Non ho mai dato consigli e credo di non poterne dare. Credo poco, ad esempio, alle scuole di scrittura. Lo stile è frutto non di ispirazione ed istinto, ma di un costante, ossessivo lavorio sulla lingua, articolazione di qualcosa che non può mai essere definito. L’ascia che spezza il mare di ghiaccio delle nostre esistenze, come sosteneva Kafka.

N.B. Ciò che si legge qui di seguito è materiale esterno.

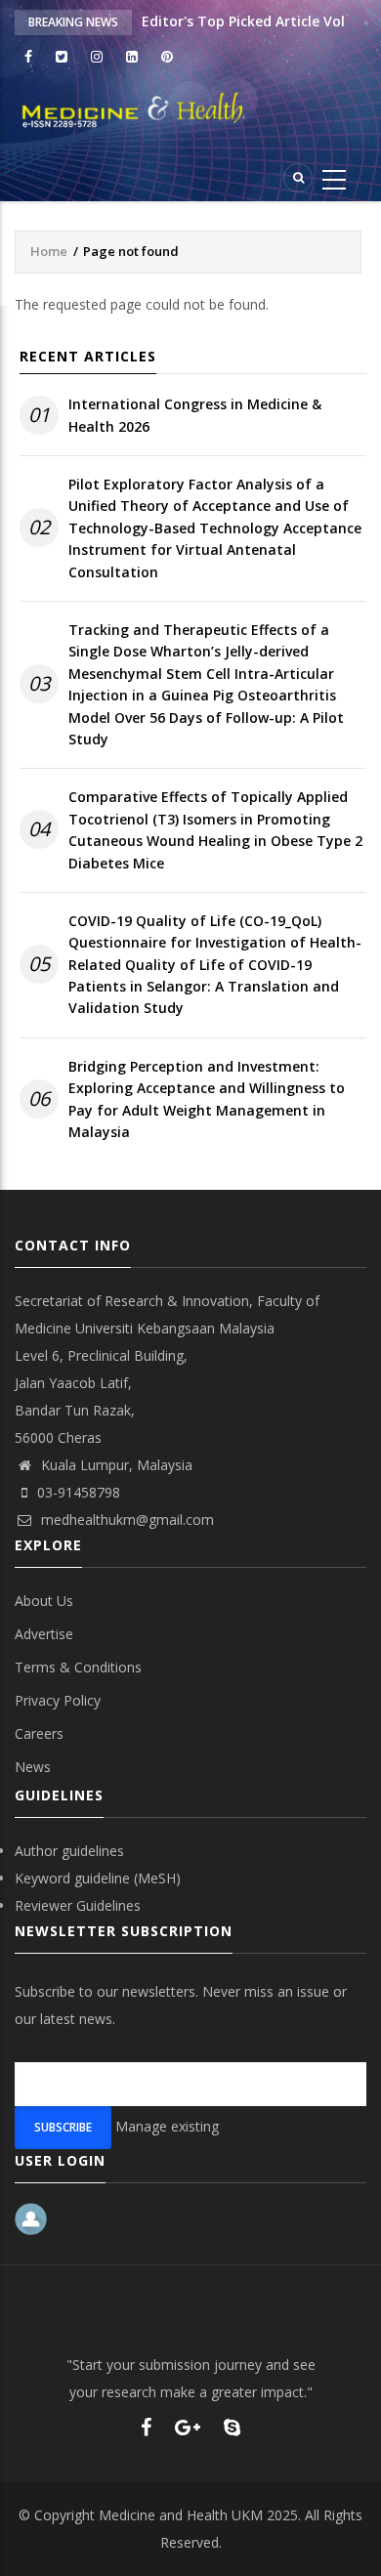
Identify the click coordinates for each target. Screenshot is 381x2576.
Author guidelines (69, 1850)
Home (48, 251)
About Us (44, 1600)
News (33, 1766)
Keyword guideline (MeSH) (98, 1878)
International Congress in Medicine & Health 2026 (194, 415)
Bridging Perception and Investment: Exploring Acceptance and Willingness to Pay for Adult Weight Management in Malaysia (206, 1099)
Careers (39, 1733)
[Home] (190, 110)
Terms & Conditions (78, 1667)
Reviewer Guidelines (78, 1905)
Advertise (44, 1634)
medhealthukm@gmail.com (125, 1519)
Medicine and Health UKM (181, 2515)
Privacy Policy (58, 1700)
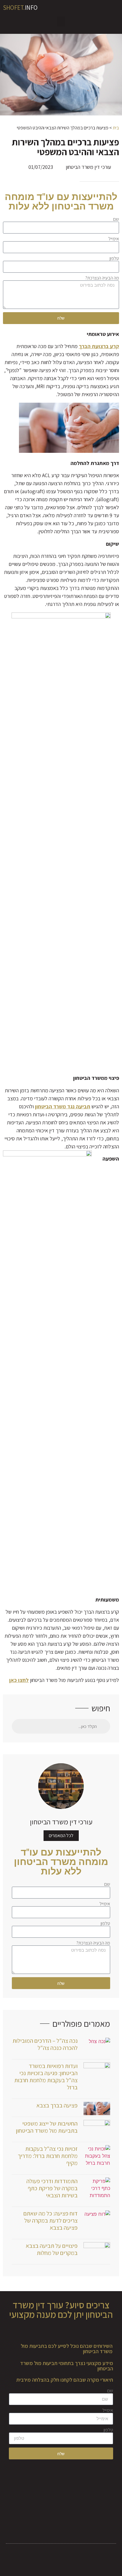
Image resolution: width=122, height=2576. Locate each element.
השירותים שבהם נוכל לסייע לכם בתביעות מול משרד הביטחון (67, 2348)
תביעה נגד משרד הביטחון (62, 1106)
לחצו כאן (19, 1680)
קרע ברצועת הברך (99, 346)
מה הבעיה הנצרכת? (102, 278)
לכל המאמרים (61, 1835)
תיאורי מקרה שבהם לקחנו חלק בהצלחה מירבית (64, 2379)
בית (116, 128)
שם (116, 219)
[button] (61, 21)
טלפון (114, 258)
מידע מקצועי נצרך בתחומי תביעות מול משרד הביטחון (66, 2366)
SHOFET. (20, 8)
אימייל (113, 239)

Si trasmette come un’eredità, ma non si può insegnare.

 

Matteo Vercesi è stato docente a contratto presso l’Università di Trieste e borsista presso l’Università Ca’ Foscari di Venezia. Nel 2007 ha vinto il Premio Biagio Marin per la saggistica dedicata al poeta di Grado. Condirige la rivista internazionale «Letteratura e dialetti». Per Ronzani Editore dirige la rivista «Filigrane. Culture letterarie» e la collana “Qui e altrove. Manifesti di poesia contemporanea”.